By Paul Coble, chair of Rose Law Group’s intellectual property & artificial intelligence department

On May 21, 2024, Gov. Katie Hobbs signed emergency House Bill 2394 into law in an attempt to curb the growing threat of digital impersonations created by generative-AI.  The statute, now A.R.S. § 16-1023 (the “Anti-Deepfake Statute”), is aimed at protecting AZ citizens from personally damaging impersonations and prohibiting any impersonations of candidates appearing on AZ ballots in the near future.  These are worthy, and indeed necessary, protections with the growing ubiquity of generative-AI tools. 

There is just one problem: it will not work, at least not as intended.  There are several gigantic gaps in the Anti-Deepfake Statute that make it ineffective for a large majority of the cases it was intended to help.

  1. Most Victims of Digital Impersonation Will Have No Actual Relief

The Anti-Deepfake Statute provides three categories of relief: (1) declaratory relief (2) injunctive relief; and (3) damages.  For most causes of action–including impersonations of political candidates and those showing the subjects nude or engaged in crimes, sexual acts, and reputation-damaging activities–the only relief available is declaratory relief.  (A.R.S. § 16-1023(F).)  The last two categories–injunctive relief and damages–are available only for deepfakes of people who are not public figures, that are excessively sexual, and for which the publisher did not take “reasonable corrective action” after learning the impersonation was unauthorized.  (A.R.S. § 16-1023(I).)  The problem is that “declaratory relief,” by definition, does not stop the defendant from publishing or prevent them from further spreading the deepfake.

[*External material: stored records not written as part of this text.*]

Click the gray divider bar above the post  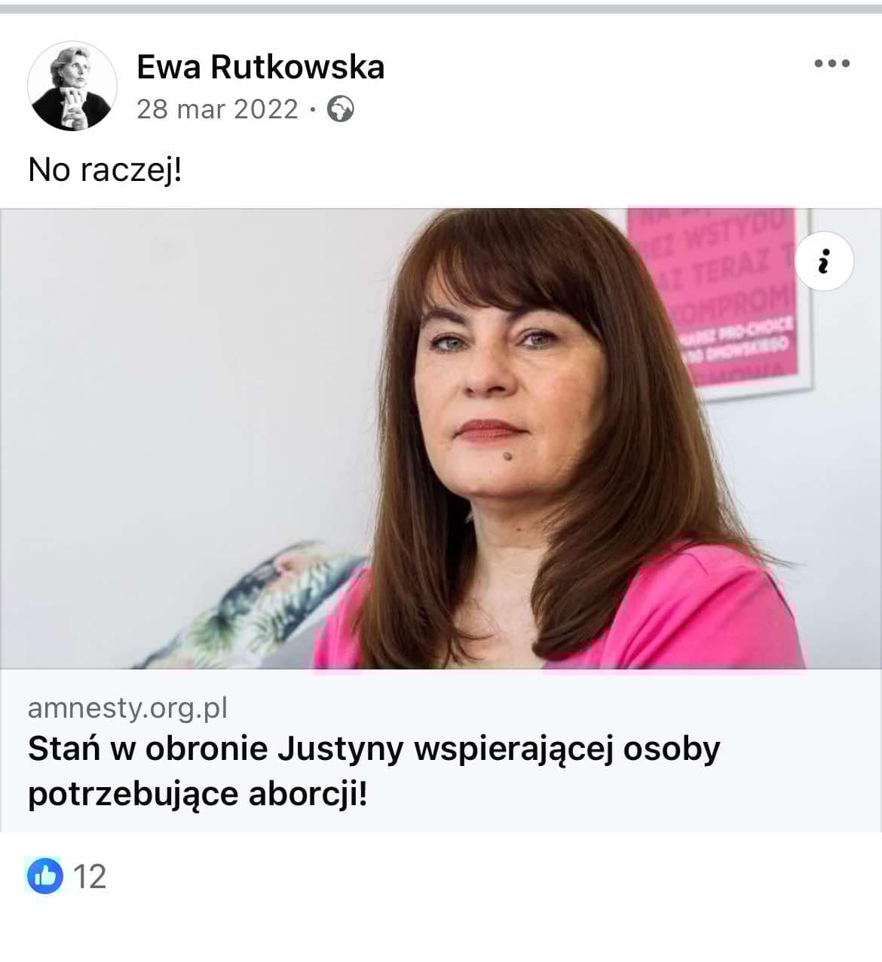[x=441, y=8]
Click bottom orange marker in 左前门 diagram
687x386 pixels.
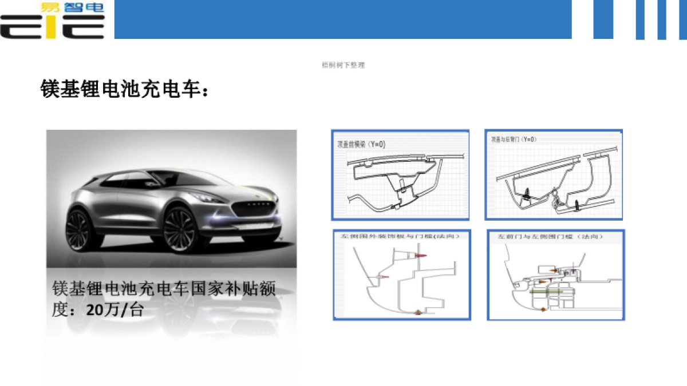click(x=543, y=309)
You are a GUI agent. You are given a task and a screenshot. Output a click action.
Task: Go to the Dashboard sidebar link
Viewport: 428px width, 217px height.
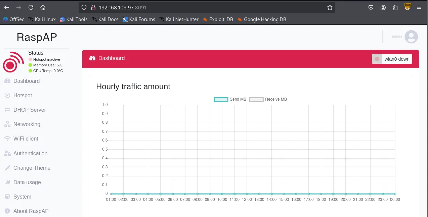pyautogui.click(x=26, y=81)
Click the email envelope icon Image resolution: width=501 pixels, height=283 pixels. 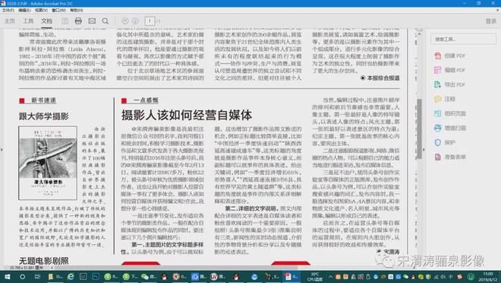tap(92, 21)
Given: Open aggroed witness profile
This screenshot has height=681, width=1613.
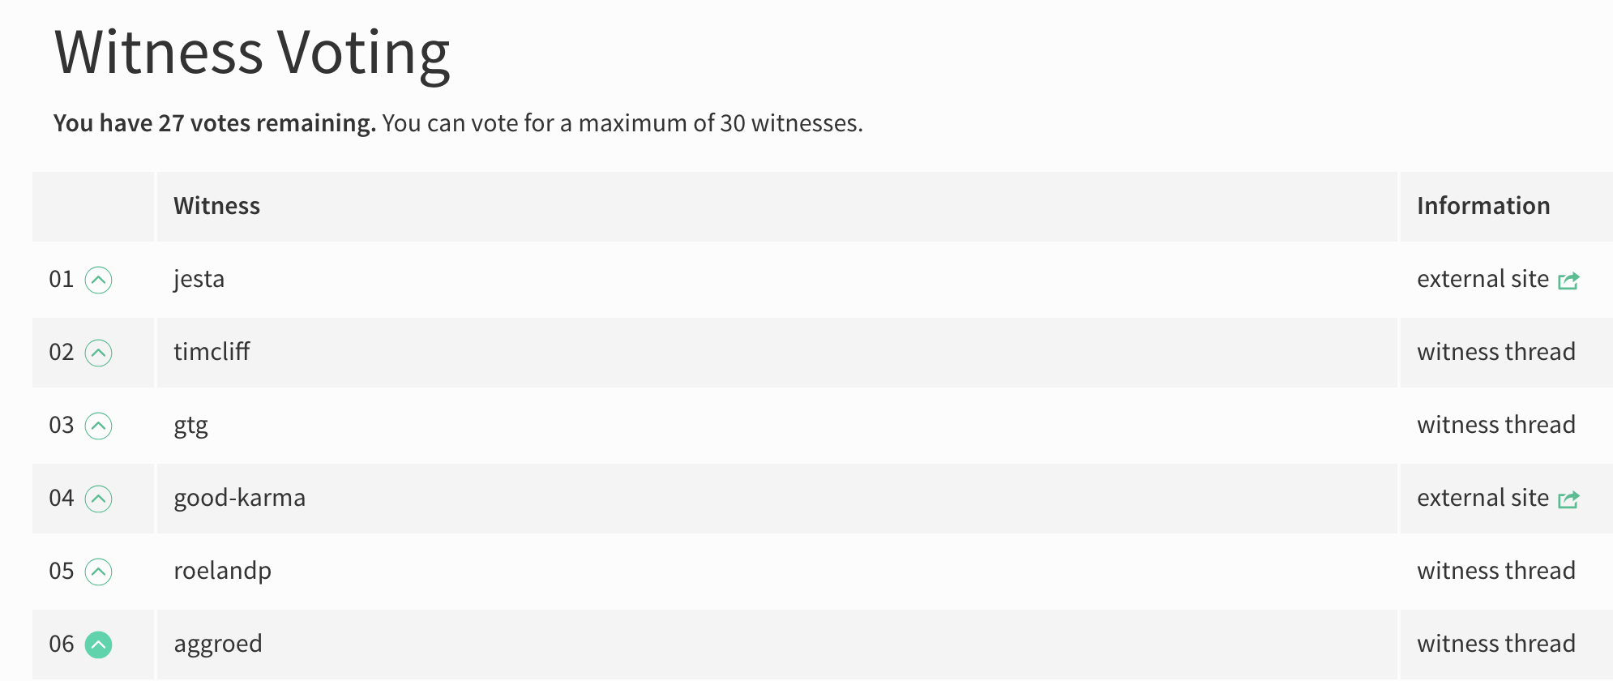Looking at the screenshot, I should point(217,645).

Declaratory relief arises when a potential defendant asks a court to declare their “rights, status, and other legal relations” before the potential plaintiff has brought the suit.  (A.R.S. § 12-1831; A.R.S. § 41-1034.)  They are often used, for example, to declare a patent invalid, determine the rights of parties to a contract, or clarify the application of a regulation.  In the case of the Anti-Deepfake Statute, declaratory relief means only that a court would determine whether the media qualifies as a digital impersonation under the statute.  In most cases that determination would carry some weight because declaratory judgments are considered final judgments (A.R.S. § 12-1831).  Parties to final judgments are precluded from relitigating issues that have already been adjudicated against them, a legal concept known as estoppel.  The Anti-Deepfake Statute, however, eliminates that benefit.  Even if a court were to grant preliminary declaratory relief under the Anti-Deepfake Statute, none of the factual or legal determinations the court made could be considered later in that case or in any other proceeding.  (A.R.S. § 16-1023(J).)

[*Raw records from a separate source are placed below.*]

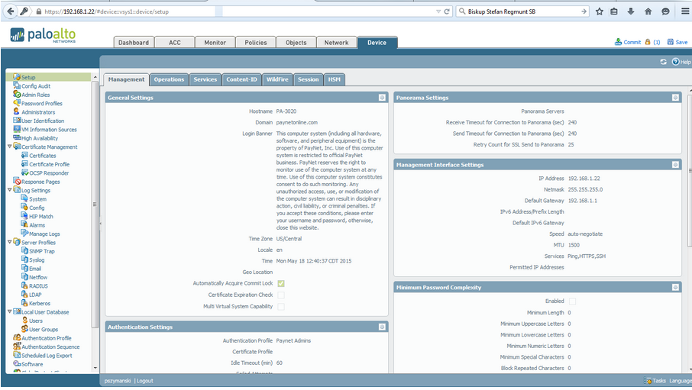Open Panorama Settings edit gear icon

pos(675,98)
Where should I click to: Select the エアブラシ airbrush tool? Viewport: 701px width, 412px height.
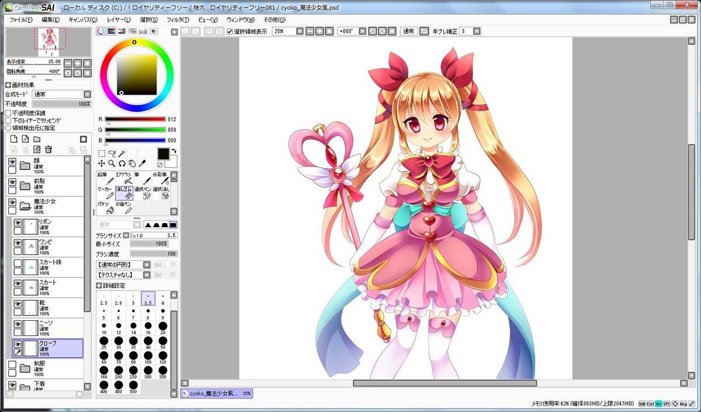124,178
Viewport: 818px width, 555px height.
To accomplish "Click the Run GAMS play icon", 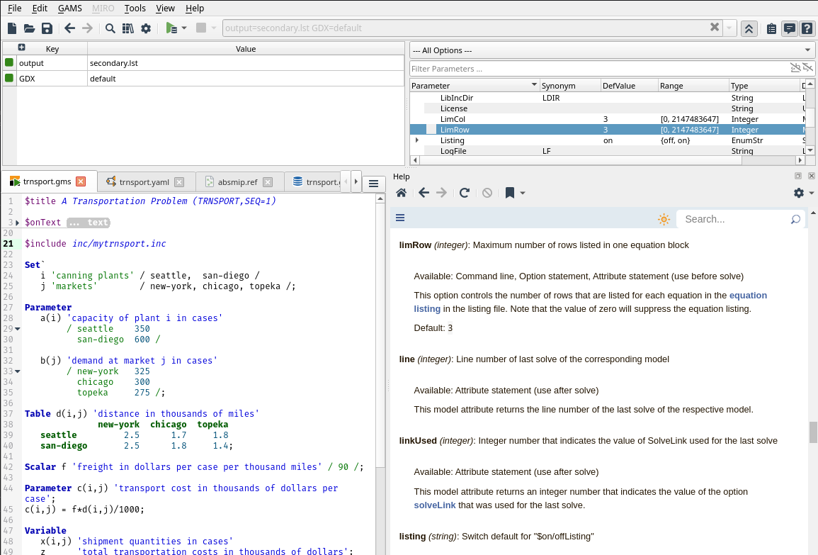I will (x=171, y=28).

Under the Anti-Deepfake Statute, therefore, digital impersonations of public figures or those that do not include excessively sexual acts will only be entitled to a statement by the court saying as much–no injunction, no damages, no estoppel, no real relief.

  1. The Safe-Harbors for Publishers are Far Too Broad

            Even those digital impersonations of non-public figures that are so offensive they could result in an injunction or damages are unlikely to see those results due to overly broad safe-harbor provisions.  Injunctive or monetary relief may only be awarded if the publisher had “actual knowledge” at the time of publication that the media was a digital impersonation or fails to take “reasonable corrective action” within 21 days of having such actual knowledge.  (A.R.S. § 16-1023(I)(3).)  In other words, a publisher could bury its head in the sand about a heinous sexual image, learn that it is an unauthorized impersonation within minutes of its publication, and still wait nearly 3 weeks to do anything about it before incurring liability under the Anti-Deepfake Statute.  So long as the publisher takes reasonable corrective action (including removing the impersonation and publishing a notice) within 21 days of having actual knowledge that it is an unauthorized impersonation, a deepfake victim is not entitled to any injunction or damages to prevent further harm.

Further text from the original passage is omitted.